- **REQUIRED TASK 1**
In the records below, copy out the lines exactly as they appear, starting with the line that contains "Copoк пенальти peшили" and going on through the line that contains "Мутко: очень прошу", both included.

- **SELECTED EXTRACT**
This morning many of us started texting each other, Happy Easter!, and as I responded, I added a series of emojis to add appropriate good humor to the day’s festivity. As I looked closely at the emojis I had to laugh at how conflicting it all was to the serious message that Easter had been to me as a kid having been raised as a Catholic in the 60’s. (I will add that I am a recovering Catholic – no offense to any devout practicing Catholics out there!). Bunnies, baby chicks, colored eggs, Easter baskets??!! Where did all of this come from when I was taught Easter had to do with Christ rising from the dead 2 days after his crucifixion on Good Friday. What gives?
I had read a little bit about it before, but I had to look this up again to understand why I was texting images of baby chicks peeping their teeny little yellow heads out of half-cracked eggs, and adorable fluffy bunnies delivering chocolate eggs wrapped in elaborate colorfully designed foil (mixed in with glasses of wine, whiskey and beer to toast this lovely albeit confusing holiday). These are some of the things I found:
“The word Easter might have derived from a springtime Anglo-Saxon fertility goddess called Eastre whose symbolism included the hare, the moon, and eggs. Easter is steeped in the symbolism of cycle of the sun, which rises in the East, and which in spring ushers the natural world to life. In the Northern Hemisphere, the spring equinox occurs on the 21st of March when the length of the day increases until it is equal to the length of the night. The sun, growing in power, finally overtakes darkness, and this solar rebirth is celebrated in most ancient pagan religions, where agricultural life depended on the growth of spring. The other symbol of ancient solar superstition was the moon; and even today, Christians still celebrate their version of Easter on the first Sunday on or after the first Full Moon after the March equinox, tying Easter to its historical pagan roots. The images of Easter include two of the most ancient and universal symbols of birth, nature, fertility, life, and rebirth: the egg and the rabbit.

[Data taken from a collection]
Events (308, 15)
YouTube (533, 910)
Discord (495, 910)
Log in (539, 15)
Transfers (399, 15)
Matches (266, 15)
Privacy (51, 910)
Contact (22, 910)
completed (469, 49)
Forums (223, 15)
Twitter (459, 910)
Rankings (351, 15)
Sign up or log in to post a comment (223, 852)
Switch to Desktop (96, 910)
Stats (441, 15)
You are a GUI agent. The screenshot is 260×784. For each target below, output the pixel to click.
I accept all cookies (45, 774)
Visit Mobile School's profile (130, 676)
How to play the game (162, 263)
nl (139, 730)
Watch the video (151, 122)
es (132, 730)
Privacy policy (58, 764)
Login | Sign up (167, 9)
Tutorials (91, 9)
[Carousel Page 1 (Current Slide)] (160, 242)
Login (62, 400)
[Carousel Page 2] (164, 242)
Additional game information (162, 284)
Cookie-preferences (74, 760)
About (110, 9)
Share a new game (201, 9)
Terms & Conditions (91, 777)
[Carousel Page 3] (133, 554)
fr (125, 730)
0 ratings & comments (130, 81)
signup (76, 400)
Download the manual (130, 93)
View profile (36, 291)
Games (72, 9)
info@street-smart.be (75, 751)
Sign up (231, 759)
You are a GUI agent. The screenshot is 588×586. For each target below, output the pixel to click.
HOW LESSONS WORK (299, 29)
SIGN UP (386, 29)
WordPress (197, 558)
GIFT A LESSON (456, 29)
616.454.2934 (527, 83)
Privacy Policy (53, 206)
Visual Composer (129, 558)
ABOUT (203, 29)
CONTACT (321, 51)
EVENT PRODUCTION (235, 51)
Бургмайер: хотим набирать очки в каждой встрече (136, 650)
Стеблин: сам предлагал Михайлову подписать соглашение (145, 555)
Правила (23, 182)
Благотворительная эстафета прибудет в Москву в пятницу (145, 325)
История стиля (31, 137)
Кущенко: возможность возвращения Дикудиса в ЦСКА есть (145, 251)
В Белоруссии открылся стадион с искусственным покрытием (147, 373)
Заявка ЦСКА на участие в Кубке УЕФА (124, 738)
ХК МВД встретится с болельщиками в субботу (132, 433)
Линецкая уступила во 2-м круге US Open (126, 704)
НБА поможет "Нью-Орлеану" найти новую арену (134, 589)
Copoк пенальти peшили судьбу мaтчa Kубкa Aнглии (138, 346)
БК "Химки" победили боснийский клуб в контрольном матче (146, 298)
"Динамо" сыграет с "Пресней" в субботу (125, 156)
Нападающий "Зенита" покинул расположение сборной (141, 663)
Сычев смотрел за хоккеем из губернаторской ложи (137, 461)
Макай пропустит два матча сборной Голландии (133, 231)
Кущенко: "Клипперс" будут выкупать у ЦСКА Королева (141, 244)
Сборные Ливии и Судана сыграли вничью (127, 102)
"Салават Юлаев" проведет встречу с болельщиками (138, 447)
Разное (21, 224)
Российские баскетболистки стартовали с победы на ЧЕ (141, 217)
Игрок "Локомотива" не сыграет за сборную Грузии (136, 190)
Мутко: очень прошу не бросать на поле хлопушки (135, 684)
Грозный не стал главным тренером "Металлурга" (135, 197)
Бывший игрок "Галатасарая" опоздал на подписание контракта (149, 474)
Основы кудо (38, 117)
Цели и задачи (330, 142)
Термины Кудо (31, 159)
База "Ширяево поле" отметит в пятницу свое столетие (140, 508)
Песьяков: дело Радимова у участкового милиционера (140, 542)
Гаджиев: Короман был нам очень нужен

- **REQUIRED TASK 2**
Continue the piece about where the Easter bunny and eggs come from, picking up right after its last sentence.

- **RESPONSE 1**
Copoк пенальти peшили судьбу мaтчa Kубкa Aнглии (138, 346)
БК "Химки" победили боснийский клуб в контрольном матче (146, 298)
"Динамо" сыграет с "Пресней" в субботу (125, 156)
Нападающий "Зенита" покинул расположение сборной (141, 663)
Сычев смотрел за хоккеем из губернаторской ложи (137, 461)
Макай пропустит два матча сборной Голландии (133, 231)
Кущенко: "Клипперс" будут выкупать у ЦСКА Королева (141, 244)
Сборные Ливии и Судана сыграли вничью (127, 102)
"Салават Юлаев" проведет встречу с болельщиками (138, 447)
Разное (21, 224)
Российские баскетболистки стартовали с победы на ЧЕ (141, 217)
Игрок "Локомотива" не сыграет за сборную Грузии (136, 190)
Мутко: очень прошу не бросать на поле хлопушки (135, 684)

- **RESPONSE 2**
The beloved chocolate egg has now come to be the ubiquitous and central image of Easter and the Easter holidays. It has been given cosmic significance, representing the birth and rebirth of many gods and powerful spiritual beings, on account of its link to life and fertility. The Easter Bunny can often be seen delivering (and hiding) them, reminding us that Easter is a pagan, sun-worshipping festival.”
All I can say is that it is symbolic of spring, new life, new beginnings and the promise of things to come after a winter hibernation, literally and figuratively. Every year I make some decisions to adjust certain things in my life that aren’t working or focus more on things that are. Perhaps I start something I’ve always wanted to do or purge items no longer of any use. I use the time over the winter to ponder the ideas, test, poke and prod them, eventually choosing “a” path to take. I don’t want to over-think which direction, just choose a direction. If winter is the choosing, then spring is the starting gun…Go! Move forward – at least I have chosen a direction and am going. The joy is in the journey, not the destination.
One of the biggest things to have changed my perspective is to see things through my grandson Joseph’s eyes. What a gift to see life through eyes that witness everything they see as wonderous and exciting! That is a reminder of new life and springtime that I am ever grateful for and what I will toast to this Easter. Oh… and he is the CUTEST little guy on the planet, so that ties in with the little bunnies and the peeps and stuff. ??
Happy Easter, everyone!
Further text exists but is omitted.